Richiesta di lavoro A:
Risponda alle seguenti domande sul brano relativo al cibo dopo i 40 anni:
(i) Quale elettrodomestico ricevette in regalo l'autrice per il suo quindicesimo compleanno?
(ii) Di che colore è il Kitchen Aid regalato dalla famiglia per i 40 anni?
(iii) Che cosa è sempre stato cucinare per l'autrice?
Richiesta di lavoro B:
Prosegua il brano sul rapporto con il cibo dopo i 40 anni, riprendendo subito dopo l'ultima frase riportata.

Il rapporto di una donna quarantenne con il cibo
Cosa (e come) mangiare dopo i 40 anni
Chiedere ad una food blogger “morbida”, mamma di due adolescenti famelici, quale sia il rapporto con il cibo per una donna superati i 40 è davvero pericoloso.
Ti dico due cosette, giusto per inquadrarmi: a 15 anni mia mamma per il compleanno mi ha regalato il Bimby (ormai vintage, ma funzionante!); a 40 anni la mia famiglia per il compleanno mi ha regalato il Kitchen Aid verde mela.
Coerente no?!
Quindi viene da pensare che il mio rapporto con la cucina sia rimasto visceralmente lo stesso. Non è vero, è rimasto centrale, vitale direi, ma è cambiato molto.
È mutato il mio modo di cucinare, perché si è evoluto il motivo per cui mangio e per cui cucino.
Cucinare è sempre stato per me un atto di amore, normalmente verso gli altri, ma da giovane era un amore di lusinga. Era cercare “ruffianamente” il consenso e l’attenzione del commensale.

Dati di localizzazione tramite coordinate in pixel
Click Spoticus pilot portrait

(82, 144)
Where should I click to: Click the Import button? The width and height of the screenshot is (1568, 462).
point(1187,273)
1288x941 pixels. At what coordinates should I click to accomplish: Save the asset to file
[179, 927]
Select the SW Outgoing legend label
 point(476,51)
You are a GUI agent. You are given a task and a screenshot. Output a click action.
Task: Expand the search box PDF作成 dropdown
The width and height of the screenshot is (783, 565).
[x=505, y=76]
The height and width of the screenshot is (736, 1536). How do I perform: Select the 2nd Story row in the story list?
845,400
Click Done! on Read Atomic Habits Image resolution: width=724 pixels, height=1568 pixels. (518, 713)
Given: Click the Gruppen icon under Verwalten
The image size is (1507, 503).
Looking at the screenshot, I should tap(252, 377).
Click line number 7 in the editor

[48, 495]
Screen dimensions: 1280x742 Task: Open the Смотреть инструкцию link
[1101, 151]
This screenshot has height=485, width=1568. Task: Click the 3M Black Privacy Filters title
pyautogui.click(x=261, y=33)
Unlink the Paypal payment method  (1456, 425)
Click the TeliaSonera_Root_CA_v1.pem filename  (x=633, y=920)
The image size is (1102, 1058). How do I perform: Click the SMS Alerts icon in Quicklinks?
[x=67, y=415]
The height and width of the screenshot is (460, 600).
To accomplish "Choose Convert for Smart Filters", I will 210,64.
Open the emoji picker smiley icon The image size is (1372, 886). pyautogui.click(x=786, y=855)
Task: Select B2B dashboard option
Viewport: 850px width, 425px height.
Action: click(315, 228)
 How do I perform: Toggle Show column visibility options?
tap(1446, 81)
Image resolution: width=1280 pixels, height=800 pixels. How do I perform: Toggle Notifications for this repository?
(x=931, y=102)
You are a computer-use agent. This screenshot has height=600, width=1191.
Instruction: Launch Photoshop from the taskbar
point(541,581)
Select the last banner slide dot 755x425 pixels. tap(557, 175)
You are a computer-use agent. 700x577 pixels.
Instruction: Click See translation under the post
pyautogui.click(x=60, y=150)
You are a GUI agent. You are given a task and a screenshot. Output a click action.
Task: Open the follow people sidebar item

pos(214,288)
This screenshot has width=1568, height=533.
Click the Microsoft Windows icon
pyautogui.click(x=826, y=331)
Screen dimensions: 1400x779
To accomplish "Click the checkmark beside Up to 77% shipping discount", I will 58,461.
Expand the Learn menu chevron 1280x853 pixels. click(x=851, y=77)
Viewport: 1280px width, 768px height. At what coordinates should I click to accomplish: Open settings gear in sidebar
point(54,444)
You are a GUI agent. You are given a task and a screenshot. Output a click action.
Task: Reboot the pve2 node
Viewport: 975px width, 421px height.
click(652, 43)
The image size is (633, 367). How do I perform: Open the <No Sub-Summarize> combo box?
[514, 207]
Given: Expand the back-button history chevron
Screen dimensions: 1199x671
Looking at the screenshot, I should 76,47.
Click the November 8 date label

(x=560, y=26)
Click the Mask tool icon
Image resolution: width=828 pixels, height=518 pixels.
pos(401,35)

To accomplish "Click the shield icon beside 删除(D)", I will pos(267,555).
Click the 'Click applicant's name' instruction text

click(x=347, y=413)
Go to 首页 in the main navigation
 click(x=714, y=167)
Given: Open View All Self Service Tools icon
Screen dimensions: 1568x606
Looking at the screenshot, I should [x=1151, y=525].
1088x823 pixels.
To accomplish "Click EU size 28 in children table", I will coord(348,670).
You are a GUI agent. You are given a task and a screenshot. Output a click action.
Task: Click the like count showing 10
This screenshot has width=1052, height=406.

Spazio risposta A:
(i) Il Bimby, regalato dalla madre.
(ii) Verde mela.
(iii) Un atto di amore.

Spazio risposta B:
Oggi è innanzitutto un “prendersi cura”: il cibo per me è un veicolo di benessere e di protezione. Oggi cucino con amore, soprattutto verso me stessa, perché scelgo cosa fare entrare nel mio corpo. Sembra quasi sessuale come affermazione… e infatti lo è.
A 40 anni ho capito che il cibo entra in me, diventa parte di me, va a costruire i miei odori, la mia serotonina, la mia libido e il mio benessere. È un onore per me poter scegliere di cosa voglio essere fatta.
Il cibo che preparo per la mia famiglia, invece, è un’opportunità, che io ricevo ad ogni pasto, di poter contribuire alla loro salute e al contempo alla costruzione della loro memoria. Mi piace sognare che un giorno potranno trarre conforto ricordando un sapore, una consistenza, e che io possa attraverso quel ricordo proteggerli anche in futuro.
Il cibo che preparo per gli amici è un pretesto spudorato per stare insieme, per godere di un piacere per il gusto di farlo, per abbandonarsi alla spensieratezza di cui tutti abbiamo terribilmente bisogno.
Quello che non è mai cambiato nel tempo è l’allegria e il gioco che per me rappresenta il cibo. La sperimentazione di gusti, consistenze, accostamenti è stato il Leitmotiv di tutta la mia vita.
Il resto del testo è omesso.